L’Agence Nationale de la Recherche (ANR) dépasse pour la première fois en 2026 le seuil d’un milliard d’euros de financement annuel, un objectif inscrit dans la Loi de Programmation de la Recherche (LPR) de 2020. Le taux de succès aux appels à projets vise 30 %, contre 22-25 % au début des années 2020.
Qu’est-ce que la LPR et quel est son impact sur les universités ?
La Loi de Programmation de la Recherche (2020) prévoit une augmentation cumulée de 5 milliards d’euros sur 10 ans pour la recherche française. En 2026, ses effets se manifestent par la revalorisation des contrats doctoraux (+30 % en 6 ans à 2 300 € brut/mois), l’augmentation du budget ANR, la création de chaires de professeur junior, et des financements supplémentaires pour les organismes de recherche.
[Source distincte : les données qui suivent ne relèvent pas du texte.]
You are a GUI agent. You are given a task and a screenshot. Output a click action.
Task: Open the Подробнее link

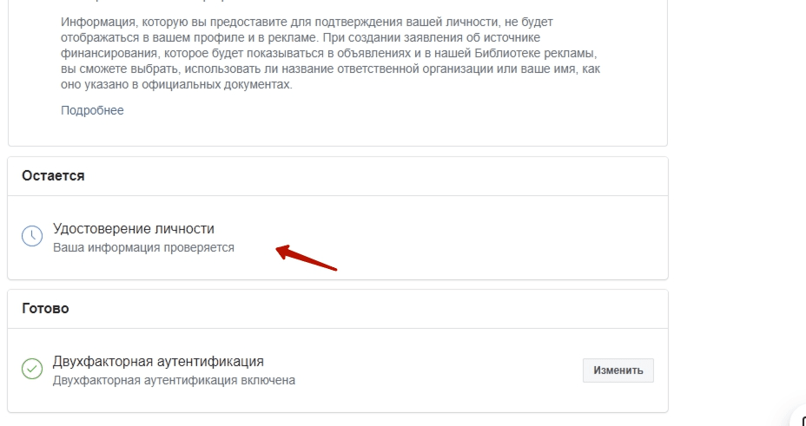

Les universités françaises sont-elles en difficultés financières en 2026 ?
Certaines universités signalent des tensions financières malgré la hausse budgétaire. France Universités estime que le coût des mesures non compensées (CAS Pensions, protection sociale complémentaire) représente environ 200 millions d’euros. Le gouvernement avance la réserve collective de trésorerie des universités (5,6 milliards) pour relativiser ces difficultés, ce que contestent les présidents d’université.
Comment les doctorants bénéficient-ils du budget recherche 2026 ?
Les doctorants bénéficient du budget 2026 de plusieurs façons : revalorisation du contrat doctoral à 2 300 € brut/mois, augmentation du nombre de contrats doctoraux financés (79 % des premiers-années en 2023-2024), financement ANR de projets créant des contrats doctoraux dans les laboratoires, et maintien des bourses de mobilité internationale pour les doctorants.
Quel est le budget pour la vie étudiante en 2026 ?
Le Programme 231 « Vie étudiante » dispose de 3,22 milliards d’euros (–0,79 % vs 2025). Il finance les bourses sur critères sociaux (2,32 Md€), les aides au logement et à la restauration (377 M€), et la vie de campus (94 M€). Une enveloppe de 57,4 millions est dédiée au repas à 1 € étendu à tous les boursiers au 1er mai 2026.